Pensavo di aver esaurito le possibilità di stupirmi dinanzi ai
meccanismi della Lingua, ma ho dovuto ricredermi riflettendo su diversi
vocaboli, soprattutto greci e latini, che presentano la radice ar- nel suo valore di ‘connessione,
unione, adattamento, articolazione, sutura’ nota ai linguisti che, però, non
sono andati al fondo della questione.
La parola latina ar-ma ‘armi’, ad esempio, viene intesa come espressione di un’idea
originaria di “applicazione (al corpo del soldato), equipaggiamento (elmo,
corazza, scudo, schinieri, ecc.). Essa avrebbe
indicato, insomma, tutto ciò che il combattente portava addosso a sé, che era legato
e adattato alla sua persona. Poi sarebbe passata ad indicare ogni genere di
armi nonché di strumenti e attrezzi che con l’arte della guerra avevano nulla
da spartire. In questa ottica anche il lat. ar-mentu(m) viene considerato una sorta di ‘equipaggiamento’ di
natura economica della persona[1], che ne
garantiva tutta la potenza e l’importanza.
Ora, se solo si riflette sul fatto che il termine arma, ad esempio, poteva anche essere nato ad indicare qualsiasi
strumento che l’uomo riusciva a costruirsi man mano che la sua industriosità
cresceva, si arriva alla considerazione che gli attrezzi che rendono la vita
più facile e comoda (ma anche quelli militari) sono spesso composti di parti che formano un tutto funzionale e armonico come
una panca, un tavolo, un letto, un armadio, una cassa, uno scudo. A questo punto, tenendo ben presente il
significato della radice ar-, dovrebbe
scoccare l’idea che tutti questi oggetti sono appunto delle composizioni, giustapposizioni nel senso
etimologico di qualcosa costituito di elementi connessi gli uni agli altri in modo da originare qualcosa di
utile.

→ **ELENCO**
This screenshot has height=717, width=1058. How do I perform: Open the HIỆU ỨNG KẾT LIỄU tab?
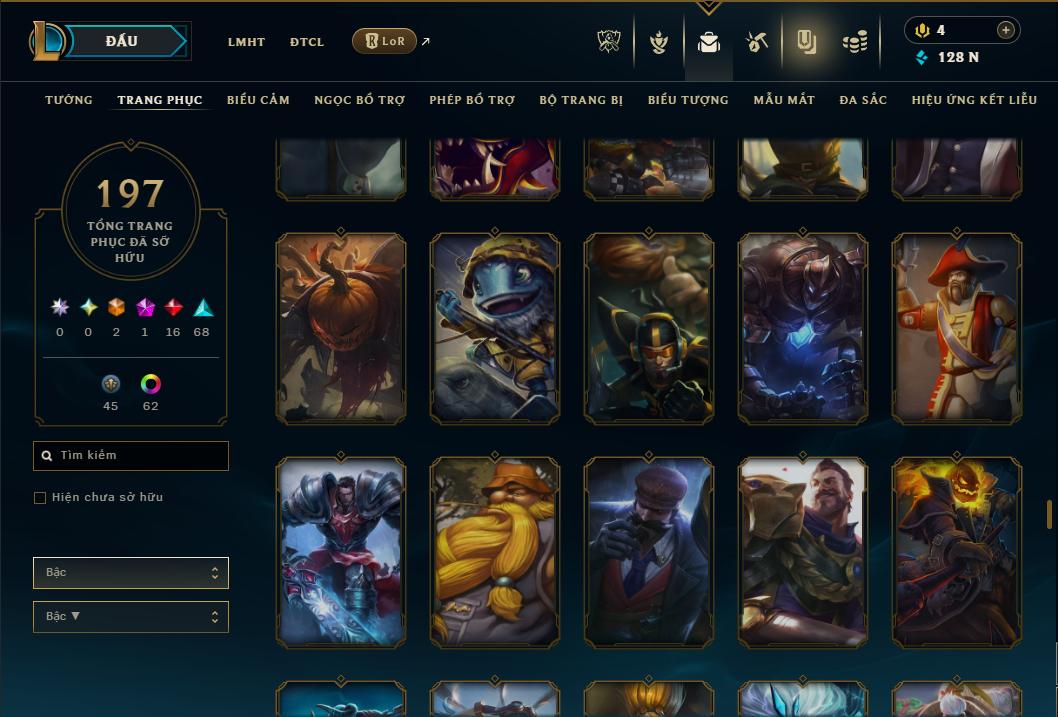974,100
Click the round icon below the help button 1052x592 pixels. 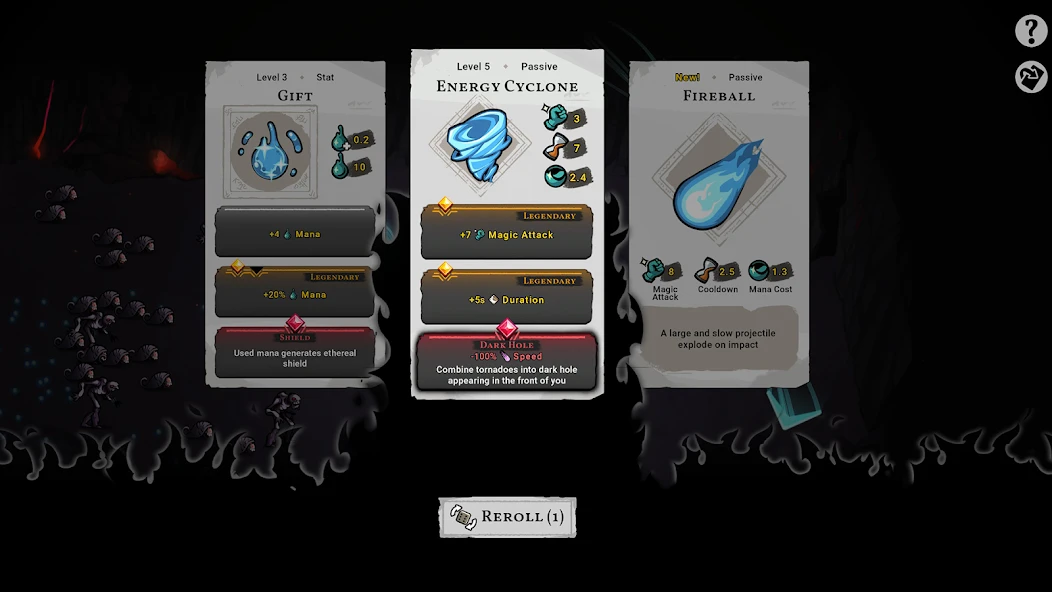point(1031,77)
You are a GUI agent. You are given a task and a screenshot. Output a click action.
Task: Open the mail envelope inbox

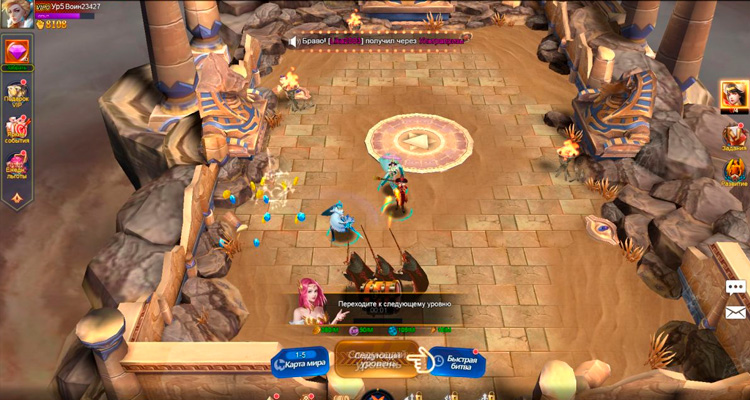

→ **COSA FARAI**
Nel brano sulla radice ar-, quale tipo di "equipaggiamento" viene considerato il latino ar-mentu(m)?

→ **RISULTATO CORRETTO**
Una sorta di equipaggiamento di natura economica della persona, che ne garantiva tutta la potenza e l'importanza.